Artis saw two shotguns and a handgun pointed at him. “For what?” he demanded.
“For the Lafayette bar murders!”
“Get outta here!”
Police bullying of blacks in Paterson was so common that Artis thought this was more of the same, an ugly prank. But then two officers began patting him down around his stomach and back pockets. Artis handed his clean shirts to the liquor store clerk and told him to take them to his father. His wrists were then cuffed behind his back. Damn , Artis thought, these guys are serious! On his way out of Laramie’s, Artis yelled his father’s name: “JOHHHHN ARTIS!” As he was shoved into a police car, Artis saw his father’s stricken face appear in the second-story window.
Rubin Carter was at Club LaPetite when one of Artis’s girlfriends approached him with the news: John had been arrested.
“For what?” Carter asked.
“I don’t know, they just arrested him.”
Like Artis, Carter had seen the “Mystery Witness” headline in the newspaper but hadn’t given it a second thought, and he didn’t connect the headline to Artis’s arrest. Carter, distrustful of the police, feared for Artis’s safety, so he got into his Eldorado and drove to police headquarters to check up on the young man. As he neared the station, he put his foot on the brake; then, out of nowhere, detectives on foot and in unmarked cars swarmed around his car.
“Don’t move! Put your hands on the wheel! Don’t move!”
Here we go again , was all Carter could think. But this police encounter proved to be much more harrowing than his June confrontation. His hands were quickly cuffed behind his back, and he was shoved into the back seat of an unmarked detective’s car. According to Carter, the officers did not tell him why they had stopped him or what he was being charged with. Instead, with detectives on either side of him, the car doors slammed shut and the vehicle sped away, followed by several other unmarked cars. Carter had no idea where they were going, or why. Soon the caravan headed up Garrett Mountain, cruising past the evergreens and maple trees. Even at night Carter knew the winding roads because he often rode his horse on the mountain. The motorcade finally came to a stop along a dark road, and there they sat. Detectives holding their shotguns milled around, and Carter heard the crackling of the car radios and officers speaking in code. They did not ask him any questions. Damn! They’re going to kill me . They sat for at least an hour, then Carter heard on the car radio: “Okay, bring him in.” He always assumed that someone had talked the detectives out of shooting him.
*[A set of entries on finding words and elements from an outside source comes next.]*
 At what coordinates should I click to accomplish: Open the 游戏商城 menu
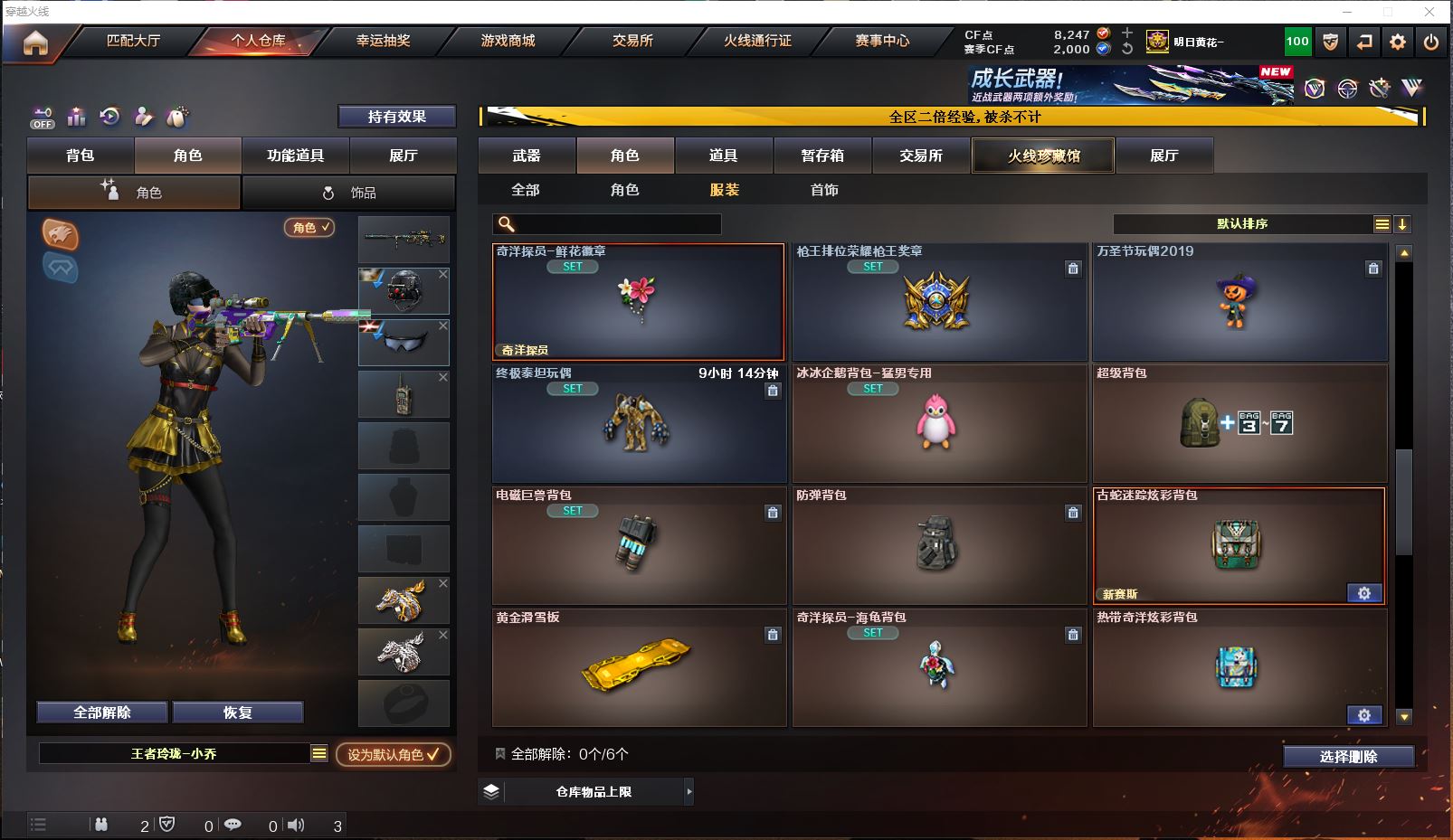pos(508,41)
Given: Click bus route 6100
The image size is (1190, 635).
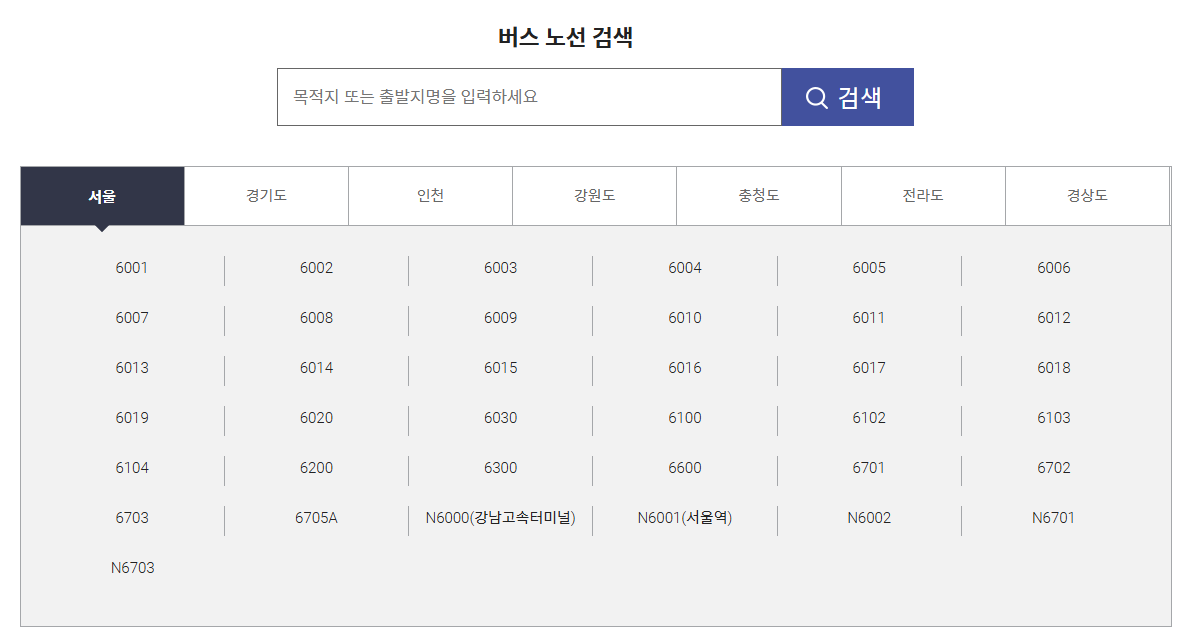Looking at the screenshot, I should point(685,418).
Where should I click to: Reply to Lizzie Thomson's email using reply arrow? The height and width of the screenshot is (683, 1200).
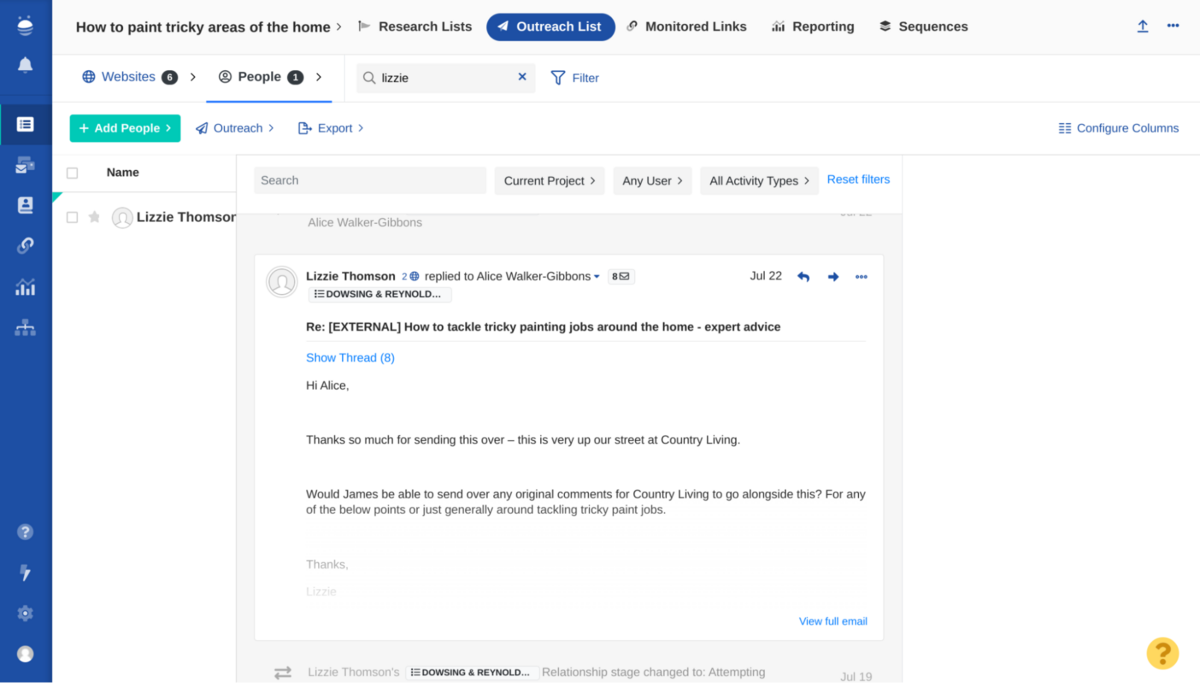pos(803,277)
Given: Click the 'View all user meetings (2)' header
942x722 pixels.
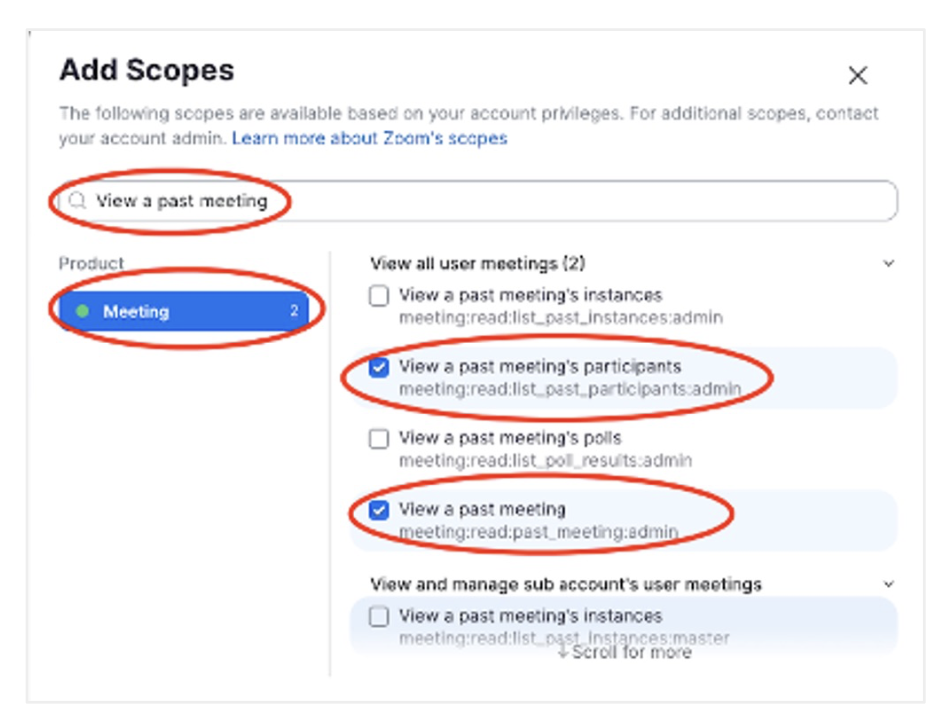Looking at the screenshot, I should (x=477, y=264).
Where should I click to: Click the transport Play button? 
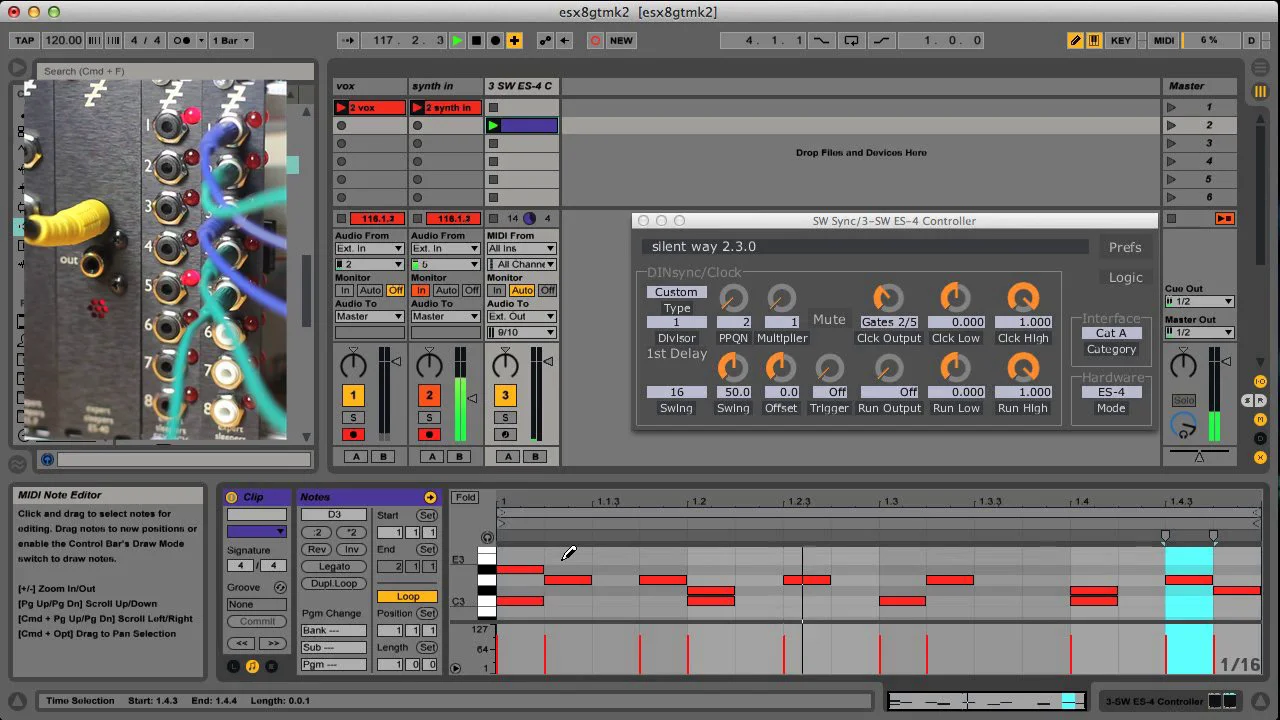(457, 41)
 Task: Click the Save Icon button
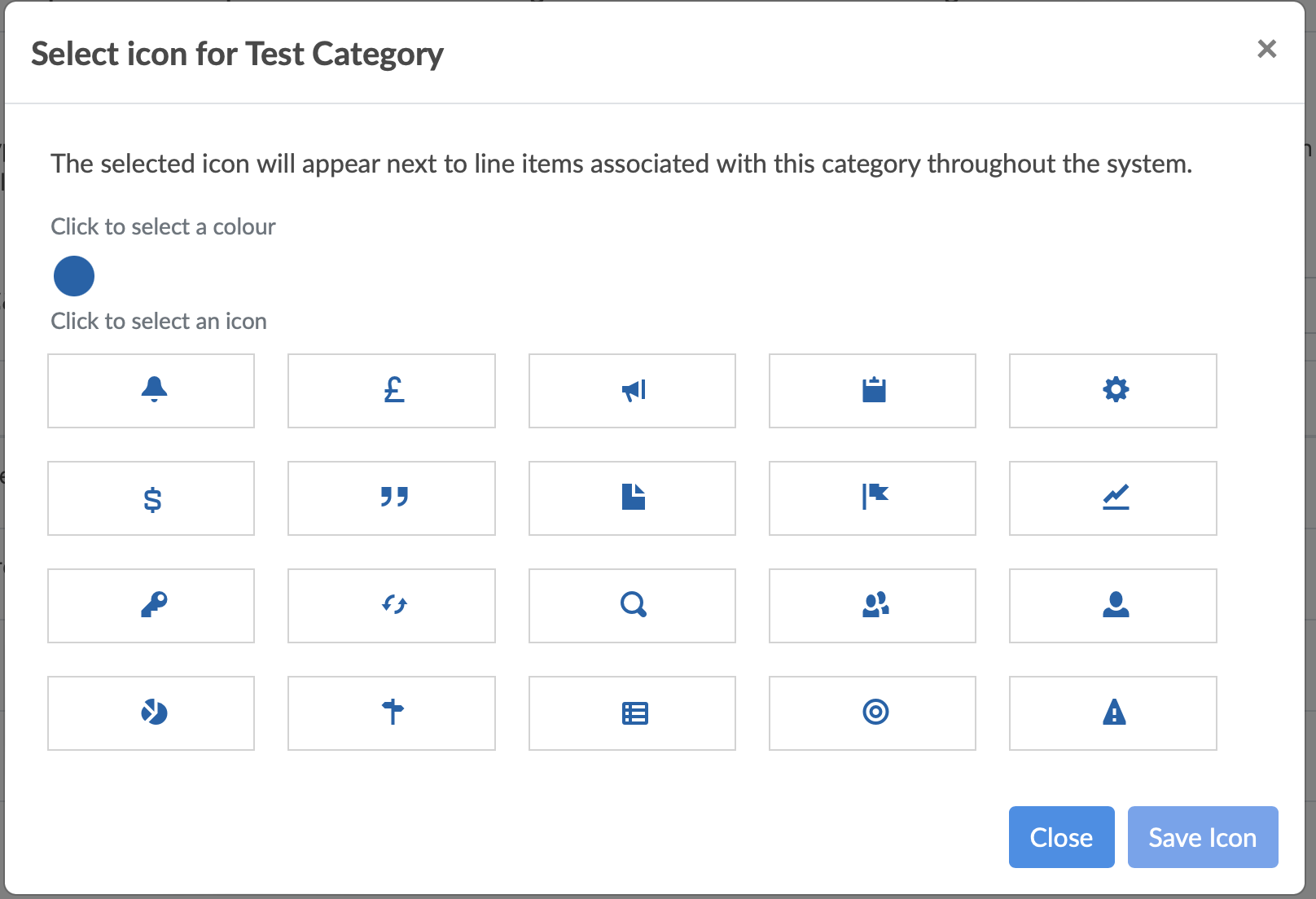tap(1202, 837)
At headquarters, Carter was met by Lieutenant DeSimone and by Assistant County Prosecutor Vincent E. Hull. It was Hull who spoke: “We are arresting you for the murders of the Lafayette bar shooting. You have the right to remain silent …” The time was 2:45 A.M. Unknown to Carter, Artis had also been taken to Garrett Mountain, held for more than an hour, then returned to headquarters and arrested for the murders. The Evening News said the arrests “capped a cloak-and-dagger maneuver masterminded by Mayor Graves,” who grandly praised his police department: “Our young, aggressive, hard-working department brought [the case] to its present conclusion.”